- **Assignment**
For the records that follow, work out how many lines include "территорий" and give only that count.

Stored data:
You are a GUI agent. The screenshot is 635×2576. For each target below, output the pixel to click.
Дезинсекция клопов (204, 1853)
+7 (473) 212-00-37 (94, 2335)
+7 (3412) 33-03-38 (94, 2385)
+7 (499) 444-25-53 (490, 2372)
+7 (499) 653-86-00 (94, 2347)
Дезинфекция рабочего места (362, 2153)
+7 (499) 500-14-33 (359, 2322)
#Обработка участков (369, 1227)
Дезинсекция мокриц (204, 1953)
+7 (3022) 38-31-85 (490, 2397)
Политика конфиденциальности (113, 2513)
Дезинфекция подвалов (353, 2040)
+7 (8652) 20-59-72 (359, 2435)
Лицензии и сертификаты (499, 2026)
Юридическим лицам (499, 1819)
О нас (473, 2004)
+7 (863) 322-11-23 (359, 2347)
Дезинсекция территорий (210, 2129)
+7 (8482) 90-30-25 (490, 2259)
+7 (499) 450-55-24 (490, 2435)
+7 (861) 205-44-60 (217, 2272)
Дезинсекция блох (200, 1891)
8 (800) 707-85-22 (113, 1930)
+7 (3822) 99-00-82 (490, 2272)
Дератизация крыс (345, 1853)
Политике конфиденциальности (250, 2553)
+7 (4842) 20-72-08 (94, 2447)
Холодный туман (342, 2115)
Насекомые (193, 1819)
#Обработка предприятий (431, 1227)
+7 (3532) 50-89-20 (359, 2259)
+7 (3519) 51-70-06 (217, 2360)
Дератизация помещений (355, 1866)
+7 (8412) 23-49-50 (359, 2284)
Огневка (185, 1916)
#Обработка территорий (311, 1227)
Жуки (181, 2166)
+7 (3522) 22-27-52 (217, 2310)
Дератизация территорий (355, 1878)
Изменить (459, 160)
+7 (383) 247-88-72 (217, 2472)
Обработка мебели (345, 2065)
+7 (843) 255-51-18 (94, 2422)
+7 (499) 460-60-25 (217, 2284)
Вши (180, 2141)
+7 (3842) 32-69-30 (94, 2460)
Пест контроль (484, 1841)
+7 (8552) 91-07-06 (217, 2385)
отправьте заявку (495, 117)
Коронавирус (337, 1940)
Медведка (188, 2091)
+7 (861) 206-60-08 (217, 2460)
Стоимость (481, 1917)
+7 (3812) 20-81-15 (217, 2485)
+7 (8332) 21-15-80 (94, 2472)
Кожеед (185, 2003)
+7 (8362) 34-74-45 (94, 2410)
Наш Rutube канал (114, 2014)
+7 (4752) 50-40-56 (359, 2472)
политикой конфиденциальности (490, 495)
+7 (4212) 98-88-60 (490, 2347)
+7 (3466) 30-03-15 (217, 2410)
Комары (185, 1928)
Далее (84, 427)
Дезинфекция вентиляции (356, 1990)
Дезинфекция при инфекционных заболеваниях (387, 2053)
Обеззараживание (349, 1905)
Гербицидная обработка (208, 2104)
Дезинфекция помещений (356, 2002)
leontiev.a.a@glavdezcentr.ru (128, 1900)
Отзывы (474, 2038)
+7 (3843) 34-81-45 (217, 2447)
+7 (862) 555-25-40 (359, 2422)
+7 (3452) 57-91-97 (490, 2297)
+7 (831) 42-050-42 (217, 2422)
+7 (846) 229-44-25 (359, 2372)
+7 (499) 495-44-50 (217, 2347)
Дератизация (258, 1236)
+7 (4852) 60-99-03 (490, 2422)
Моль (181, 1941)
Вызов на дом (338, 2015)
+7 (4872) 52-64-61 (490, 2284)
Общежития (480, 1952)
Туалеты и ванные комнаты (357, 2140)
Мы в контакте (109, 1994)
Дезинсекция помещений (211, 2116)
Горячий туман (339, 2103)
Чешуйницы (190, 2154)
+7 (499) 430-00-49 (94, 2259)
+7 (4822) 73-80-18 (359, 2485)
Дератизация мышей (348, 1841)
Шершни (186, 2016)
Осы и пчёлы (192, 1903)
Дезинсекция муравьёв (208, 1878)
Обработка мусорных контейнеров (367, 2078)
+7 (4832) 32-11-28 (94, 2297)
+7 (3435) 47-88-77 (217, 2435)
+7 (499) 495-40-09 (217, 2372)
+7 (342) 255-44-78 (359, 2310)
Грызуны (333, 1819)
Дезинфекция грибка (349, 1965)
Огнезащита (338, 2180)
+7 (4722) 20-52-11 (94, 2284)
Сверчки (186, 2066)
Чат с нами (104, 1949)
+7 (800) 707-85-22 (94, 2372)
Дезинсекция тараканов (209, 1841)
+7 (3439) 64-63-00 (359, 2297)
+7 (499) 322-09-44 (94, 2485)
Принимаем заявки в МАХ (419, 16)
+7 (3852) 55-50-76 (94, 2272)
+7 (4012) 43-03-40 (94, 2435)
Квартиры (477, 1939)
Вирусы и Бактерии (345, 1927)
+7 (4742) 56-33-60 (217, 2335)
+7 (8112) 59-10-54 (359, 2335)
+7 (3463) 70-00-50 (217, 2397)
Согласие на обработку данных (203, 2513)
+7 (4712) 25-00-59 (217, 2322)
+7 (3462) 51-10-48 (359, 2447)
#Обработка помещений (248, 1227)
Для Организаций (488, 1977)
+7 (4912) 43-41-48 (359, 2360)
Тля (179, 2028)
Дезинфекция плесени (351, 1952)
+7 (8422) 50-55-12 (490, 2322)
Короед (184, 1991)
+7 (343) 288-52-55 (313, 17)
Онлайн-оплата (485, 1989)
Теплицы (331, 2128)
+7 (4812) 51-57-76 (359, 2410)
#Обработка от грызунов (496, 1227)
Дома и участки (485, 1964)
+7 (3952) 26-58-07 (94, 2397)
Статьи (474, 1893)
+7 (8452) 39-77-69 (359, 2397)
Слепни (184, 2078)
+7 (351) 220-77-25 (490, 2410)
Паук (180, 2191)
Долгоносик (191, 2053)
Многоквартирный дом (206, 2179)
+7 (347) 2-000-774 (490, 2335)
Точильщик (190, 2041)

- **Solution for this problem**
3